+++ Extrait présenté +++

L'Oréal vient d'indiquer qu'il retirait les mots "blanc" ou "blanchiment" de ses descriptions de produits cosmétiques. Et ce n'est pas la seule marque qui met en place des actions symboliques contre le racisme. Il ne faut jamais sous-estimer la force des symboles. La mort de George Floyd a été une émotion mondiale. Cette initiative de L'Oréal a certes fait sourire, mais les marques de portée mondiale sont philosophiquement attachées aux droits de l'Homme.
Depuis quelques jours, on voit ainsi beaucoup de multinationales se positionner contre le racisme, réécrire leur histoire, boycotter temporairement les réseaux sociaux comme Facebook, Instagram ou Twitter. On appelle ça le "storytelling" : raconter une histoire qui surfe sur l'état d'esprit du moment.
L'intérêt est évidemment marketing, pour travailler l'image de marque. Celles qui se distinguent s'adressent aux jeunes générations. Ce sont des marques mondiales qui se développent auprès d'une population métissée dans les pays développés mais qui va surtout chercher un relais commercial en Asie (la Chine est une priorité pour L'Oréal par exemple), en Inde (Unilever a aussi changé son vocabulaire sur les produits cosmétiques là-bas) ou en Afrique. Ces marques ne peuvent pas être perçues comme "racistes" mais, surtout, elles s'adressent de plus en plus à des populations qui ne sont pas blanches.
S'engager pour la défense des minorités ne fait pas forcément vendre. Mais être soupçonné de racisme peut coûter très cher. Exemple avec H&M, qui a pu nettoyer sa réputation dans la foulée du mouvement de soutien à George Floyd. La marque avait fait polémique, il y a quelques mois, avec la photo d'un enfant noir qui portait un T-Shirt sur lequel était inscrit le message : "le singe le plus cool de la jungle". H&M avait subi un appel à boycott. En outre, afficher des valeurs nobles, comme la lutte contre le racisme, permet d'attirer les jeunes talents : c'est l'un des motifs de choix des "millénials" qui arrivent sur le marché du travail.
Il y a par ailleurs un marché pour les groupes de cosmétiques auprès des jeunes d'origine africaine, arabe ou asiatique. Un marché en pleine croissance, puisque cela fait moins de 20 ans que les marques de cosmétiques travaillent sur les peaux de couleur. Cela a commencé chez les coiffeurs qui se sont adaptés aux cheveux crépus, avant de s'étendre aux soins de la peau.

+++ Enregistrements fournis +++

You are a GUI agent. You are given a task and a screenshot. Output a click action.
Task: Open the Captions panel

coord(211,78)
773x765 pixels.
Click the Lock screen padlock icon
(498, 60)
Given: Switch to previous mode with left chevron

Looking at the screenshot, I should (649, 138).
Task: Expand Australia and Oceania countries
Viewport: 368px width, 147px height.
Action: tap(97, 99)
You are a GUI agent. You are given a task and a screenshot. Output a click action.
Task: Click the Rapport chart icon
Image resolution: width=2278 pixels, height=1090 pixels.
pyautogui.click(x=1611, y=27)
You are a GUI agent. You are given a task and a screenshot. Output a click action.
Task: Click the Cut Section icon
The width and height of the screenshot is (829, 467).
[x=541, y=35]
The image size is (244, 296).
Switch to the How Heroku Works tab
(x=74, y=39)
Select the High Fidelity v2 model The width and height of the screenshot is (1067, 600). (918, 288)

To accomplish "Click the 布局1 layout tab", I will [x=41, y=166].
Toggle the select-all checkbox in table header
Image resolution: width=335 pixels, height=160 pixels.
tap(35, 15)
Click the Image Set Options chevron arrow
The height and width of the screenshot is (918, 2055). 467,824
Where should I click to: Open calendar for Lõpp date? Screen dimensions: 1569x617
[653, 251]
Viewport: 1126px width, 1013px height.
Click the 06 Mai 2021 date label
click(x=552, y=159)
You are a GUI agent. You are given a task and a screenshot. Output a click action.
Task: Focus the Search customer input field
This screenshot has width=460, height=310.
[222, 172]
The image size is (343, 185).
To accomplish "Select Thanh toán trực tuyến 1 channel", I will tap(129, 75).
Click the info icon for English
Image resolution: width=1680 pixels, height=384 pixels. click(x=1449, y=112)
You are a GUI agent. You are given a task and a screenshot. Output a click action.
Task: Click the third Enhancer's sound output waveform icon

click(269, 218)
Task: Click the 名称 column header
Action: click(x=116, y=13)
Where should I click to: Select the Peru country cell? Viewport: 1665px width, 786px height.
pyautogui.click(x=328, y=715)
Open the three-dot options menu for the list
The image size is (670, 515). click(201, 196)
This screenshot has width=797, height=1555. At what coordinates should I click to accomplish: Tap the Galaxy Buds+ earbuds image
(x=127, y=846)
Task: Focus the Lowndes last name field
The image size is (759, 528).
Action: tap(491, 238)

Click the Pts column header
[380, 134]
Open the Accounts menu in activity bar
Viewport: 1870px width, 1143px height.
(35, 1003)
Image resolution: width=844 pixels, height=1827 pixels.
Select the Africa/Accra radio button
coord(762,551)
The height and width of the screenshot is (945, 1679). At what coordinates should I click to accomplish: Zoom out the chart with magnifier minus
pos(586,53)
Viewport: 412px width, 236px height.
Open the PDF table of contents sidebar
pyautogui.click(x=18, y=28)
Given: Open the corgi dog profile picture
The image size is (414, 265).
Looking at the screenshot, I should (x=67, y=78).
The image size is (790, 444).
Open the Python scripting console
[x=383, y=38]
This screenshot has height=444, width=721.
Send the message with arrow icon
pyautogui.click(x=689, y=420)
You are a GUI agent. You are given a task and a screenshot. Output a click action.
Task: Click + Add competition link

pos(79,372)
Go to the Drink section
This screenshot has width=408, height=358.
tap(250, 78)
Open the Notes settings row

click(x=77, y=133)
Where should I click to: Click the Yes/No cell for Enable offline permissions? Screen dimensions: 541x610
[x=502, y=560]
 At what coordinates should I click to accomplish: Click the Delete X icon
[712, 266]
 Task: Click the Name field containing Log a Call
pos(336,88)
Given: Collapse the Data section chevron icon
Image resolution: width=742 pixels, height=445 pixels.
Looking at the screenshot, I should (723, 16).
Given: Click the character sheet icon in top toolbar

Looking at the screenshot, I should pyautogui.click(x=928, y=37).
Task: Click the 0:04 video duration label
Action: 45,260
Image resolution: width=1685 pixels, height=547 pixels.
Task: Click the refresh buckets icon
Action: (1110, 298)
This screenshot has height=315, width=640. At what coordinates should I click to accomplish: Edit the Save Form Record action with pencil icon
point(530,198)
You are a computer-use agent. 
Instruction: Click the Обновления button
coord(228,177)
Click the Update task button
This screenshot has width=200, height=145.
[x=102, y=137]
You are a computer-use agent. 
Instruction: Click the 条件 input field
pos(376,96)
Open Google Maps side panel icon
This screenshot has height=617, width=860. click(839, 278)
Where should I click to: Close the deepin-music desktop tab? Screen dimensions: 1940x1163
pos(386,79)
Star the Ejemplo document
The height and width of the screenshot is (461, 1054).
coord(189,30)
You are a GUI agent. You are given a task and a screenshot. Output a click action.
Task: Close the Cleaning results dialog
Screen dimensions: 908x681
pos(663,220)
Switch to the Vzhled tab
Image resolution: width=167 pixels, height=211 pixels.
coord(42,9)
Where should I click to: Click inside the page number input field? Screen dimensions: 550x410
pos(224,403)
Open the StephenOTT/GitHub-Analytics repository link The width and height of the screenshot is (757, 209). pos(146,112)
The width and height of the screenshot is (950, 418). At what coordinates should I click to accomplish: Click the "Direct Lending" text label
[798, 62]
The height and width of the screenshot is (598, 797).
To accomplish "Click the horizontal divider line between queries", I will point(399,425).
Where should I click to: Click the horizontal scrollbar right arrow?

+++

:: La consigne ::
D'après l'extrait, quels mots L'Oréal retire-t-il des descriptions de ses produits cosmétiques ? Ces enregistrements n'ont aucun rapport avec l'extrait.

:: Solution détaillée ::
Les mots « blanc » ou « blanchiment ».